The “internal” logistical challenge:

  • Setting up special EVMs for various constituencies at designated polling booths and then bringing such EVMs to the counting center for a particular constituency is a challenge.
  • The displaced voter must have a unique identity, which may be achieved by linking voter ID cards with Aadhaar numbers and cleaning the electoral rolls of duplicate entries.
  • Section 20 of the Representation of the People (RP) Act says a person can be registered as a voter in any constituency where he is “ordinarily resident”. In case he migrates to another constituency, all s/he needs to do is fill up a voter enrolment form at the new place while requesting that her/his name be deleted from the old list.
  • The application to be filed upon shifting to another constituency can be completed and submitted offline or online on the very day of moving to a new address. But, this is hardly done due to lack of awareness.

The Solution:

  • Given the logistical, secrecy and security concerns, many feel it may be easier and more practical to have internal migrants enroll where they are “ordinarily resident”.
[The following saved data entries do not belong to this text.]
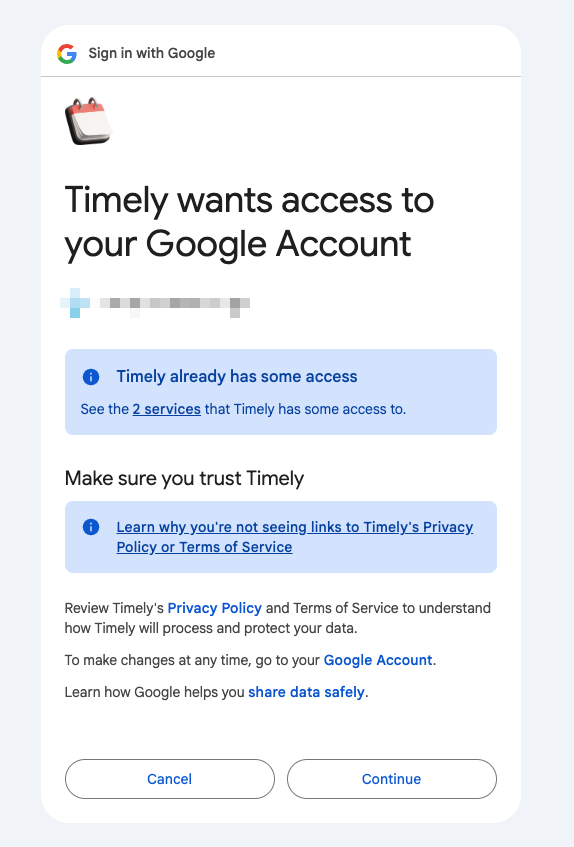The height and width of the screenshot is (847, 574).
Task: Open the 2 services link
Action: 166,409

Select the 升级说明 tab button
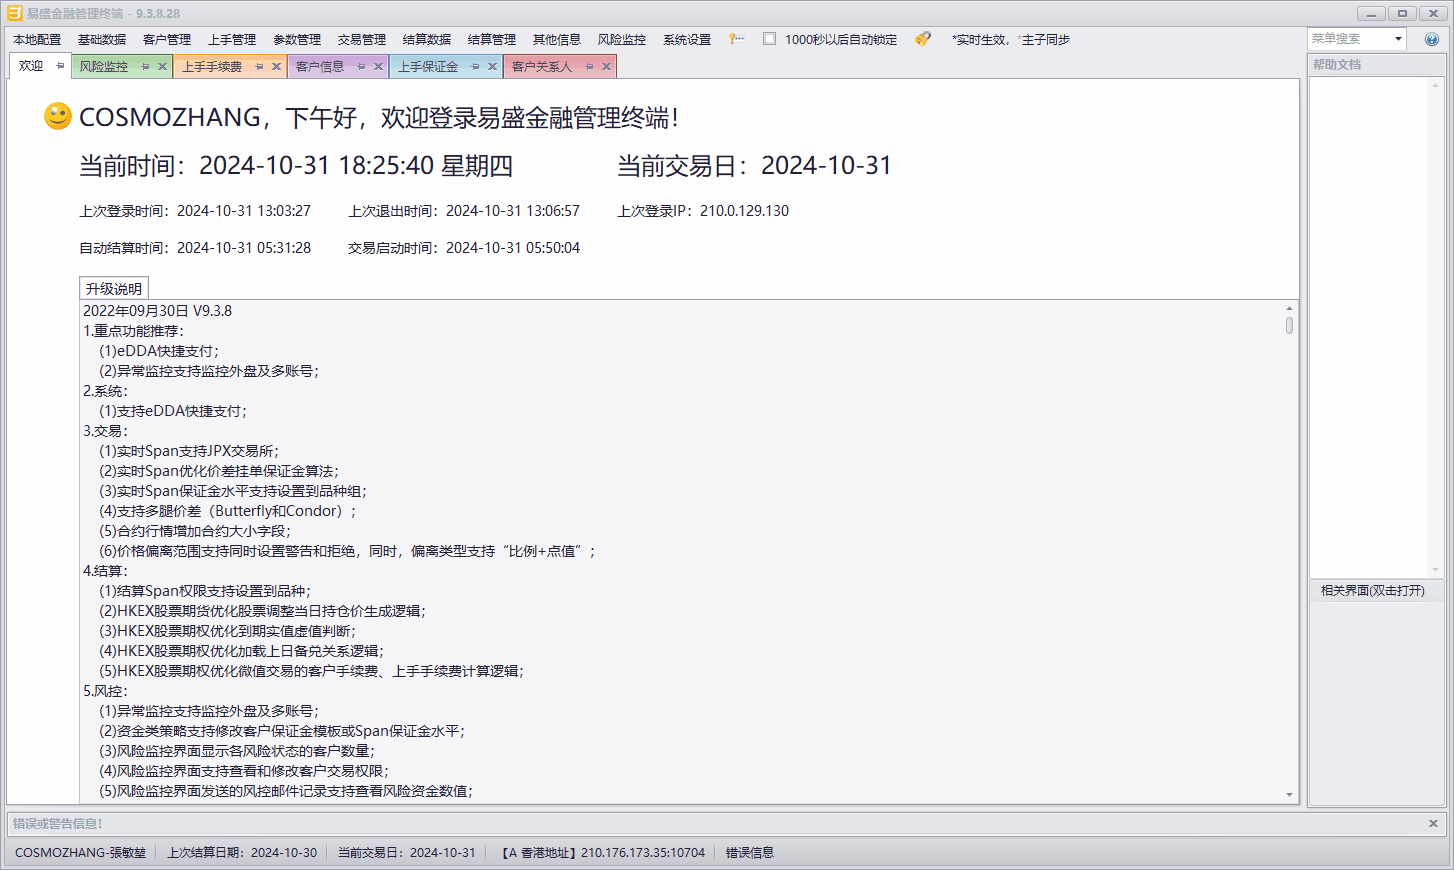click(x=114, y=289)
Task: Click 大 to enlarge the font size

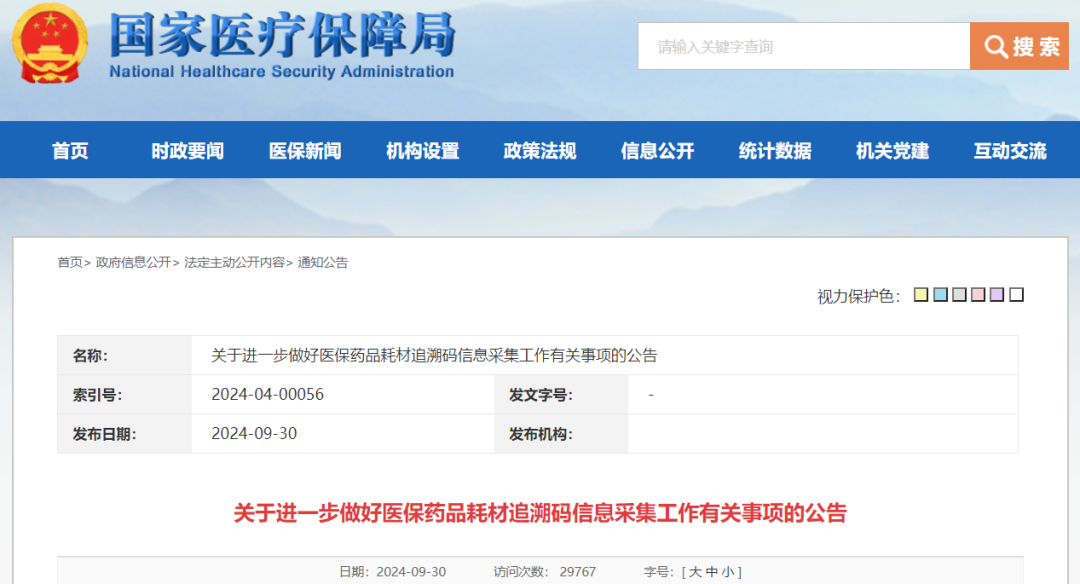Action: (x=693, y=572)
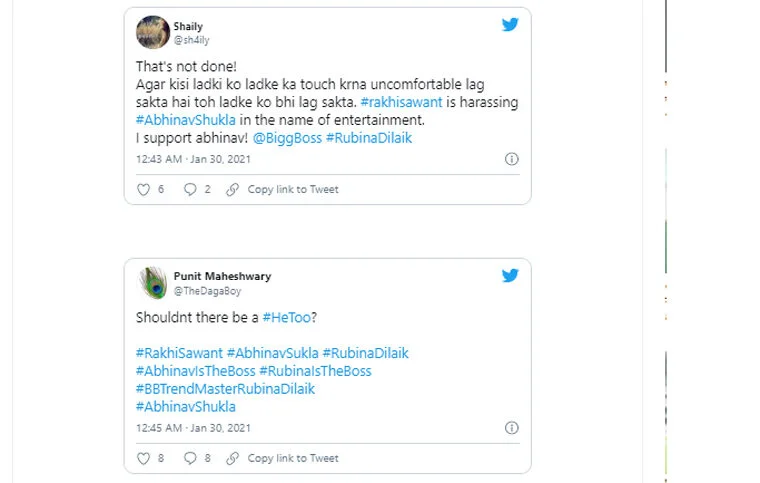Open the #AbhinavIsTheBoss hashtag
This screenshot has width=760, height=483.
(x=195, y=371)
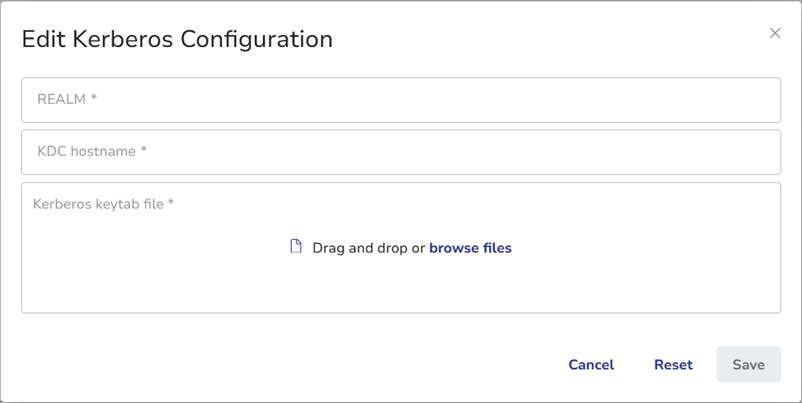The image size is (802, 403).
Task: Click the Kerberos keytab file drop zone
Action: click(400, 280)
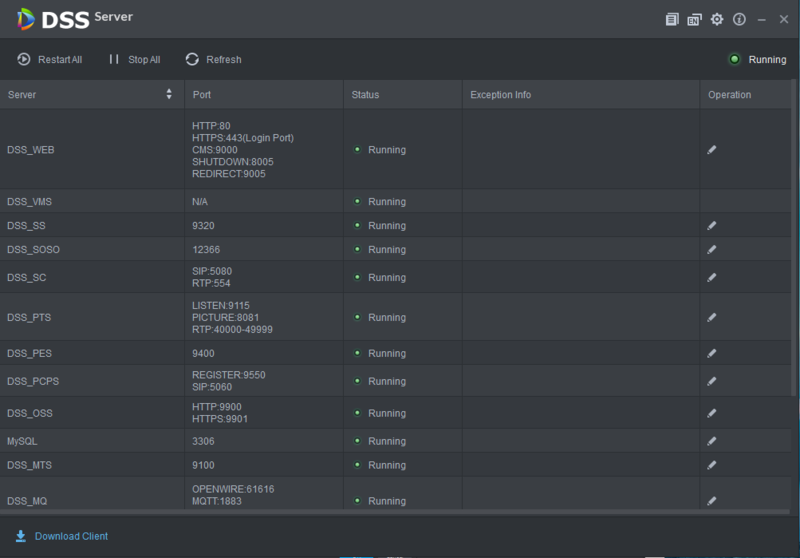Open the log list icon in title bar

672,19
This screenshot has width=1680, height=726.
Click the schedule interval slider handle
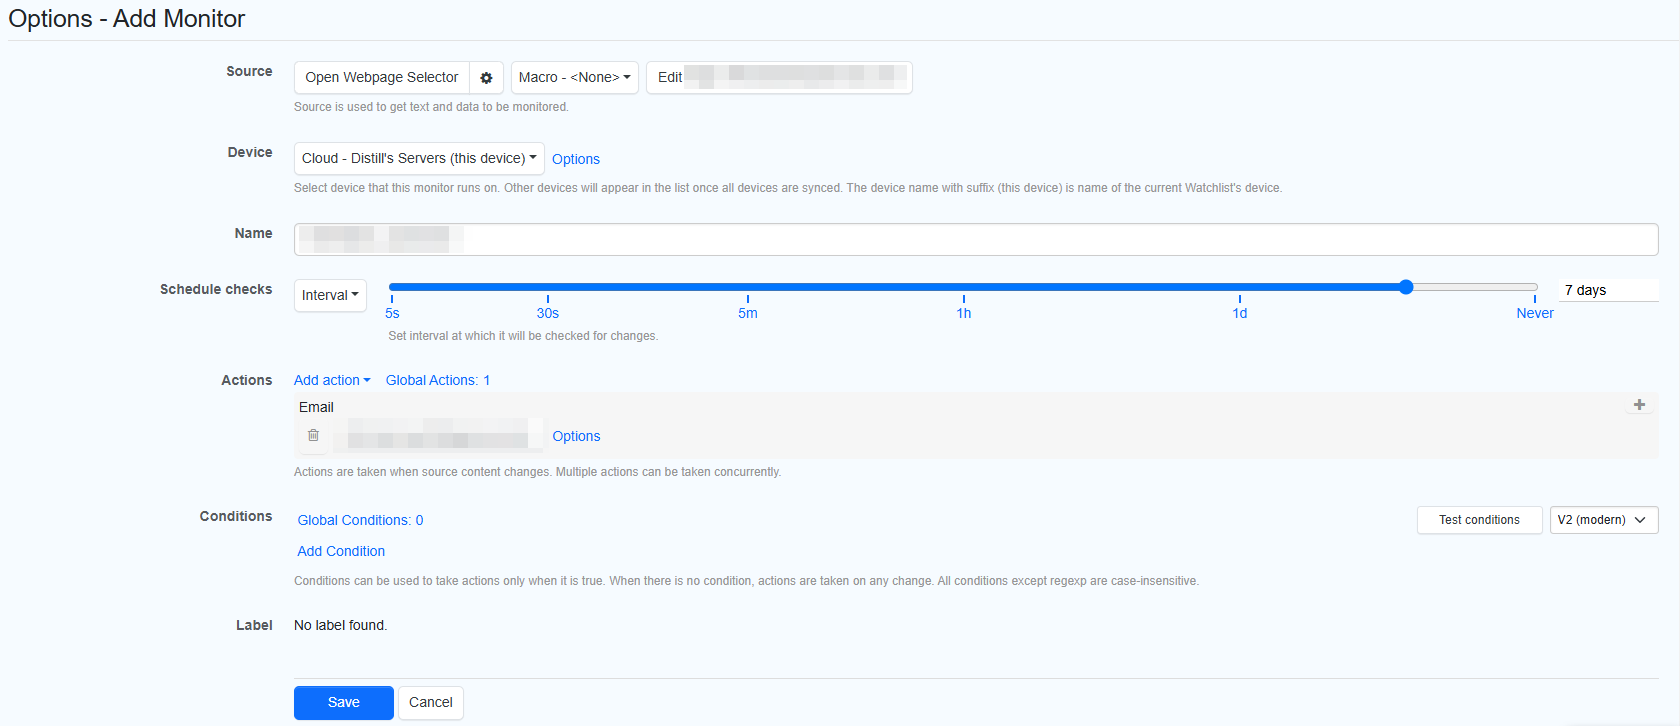[x=1406, y=287]
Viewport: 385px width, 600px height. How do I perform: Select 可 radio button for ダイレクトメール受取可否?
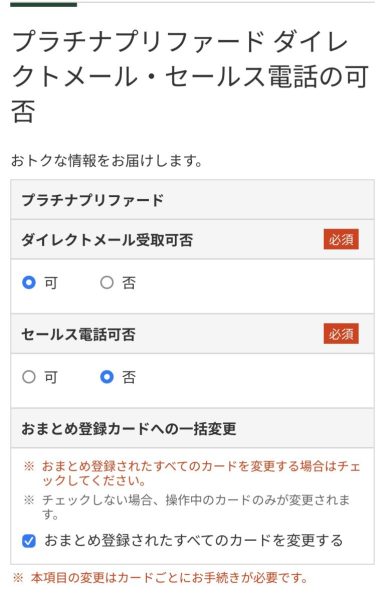(x=29, y=283)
Tata Institute of Social Sciences had the following suggestions for EC to increase voter participation at polls:

  • The “ordinarily resident” clause for enrolling as a voter should be treated as multi-local identity for internal migrants. EC says one has to be “ordinarily resident of the part or polling area of the constituency” where they want to be enrolled, which means one’s residential address is tied to the place of voting.
  • Political parties should debate the suitability of multiple voting mechanisms like postal, proxy, absentee, early and e- voting.
  • The short-term/seasonal migrants should be identified.
  • The Contract Labour and the Inter-state Migrant Workmen (Regulation of Employment and Conditions of Service) Act, 1979, needs effective implementation. The Act aims to regulate the employment and safeguard interests of inter-state migrant workers, and as such requires registration of establishments employing them. That would provide a database of migrants for improving voter participation.
  • Voter ID and Aadhaar number should be merged to aid portability of voting rights.
  • A common, single point, one-time voluntary registration system should be introduced at the destination place for migrant workers.
  • EC should organize campaigns to raise awareness about voting rights among domestic migrants.

Some Important Pointers:

  • Internationally, right to vote and the right to public participation in government are recognized as basic human right. The Universal Declaration of Human Rights (“UDHR”) provides that everyone has the right to take part in the government of their country, directly or through freely chosen representatives and the will of the people shall be the basis of the authority of government.
  • Similarly, the International Covenant on Civil and Political Rights (“ICCPR”) provides that every citizen shall have the right and the opportunity, without any of the distinctions and without unreasonable restrictions to take part in the conduct of public affairs, directly or through freely chosen representatives and to vote and to be elected at genuine periodic elections which shall be by universal and equal suffrage and shall be held by secret ballot, guaranteeing the free expression of the will of the elector.
  • This right emphasizes that “no distinctions are permitted between citizens in the enjoyment of these rights on the grounds of race, Colour, sex, language, religion, political or other opinion, national or social origin, property, birth or other status.

Learning Aid

Practice Question:

After each election, parties look to the Election Commission (EC) to find out the percentage of people who voted for them. But what often gets overlooked is the number of people who did not turn up to vote. When every 3rd Indian is a migrant worker, make a case for deliberative democracy while ensuring that every vote counts.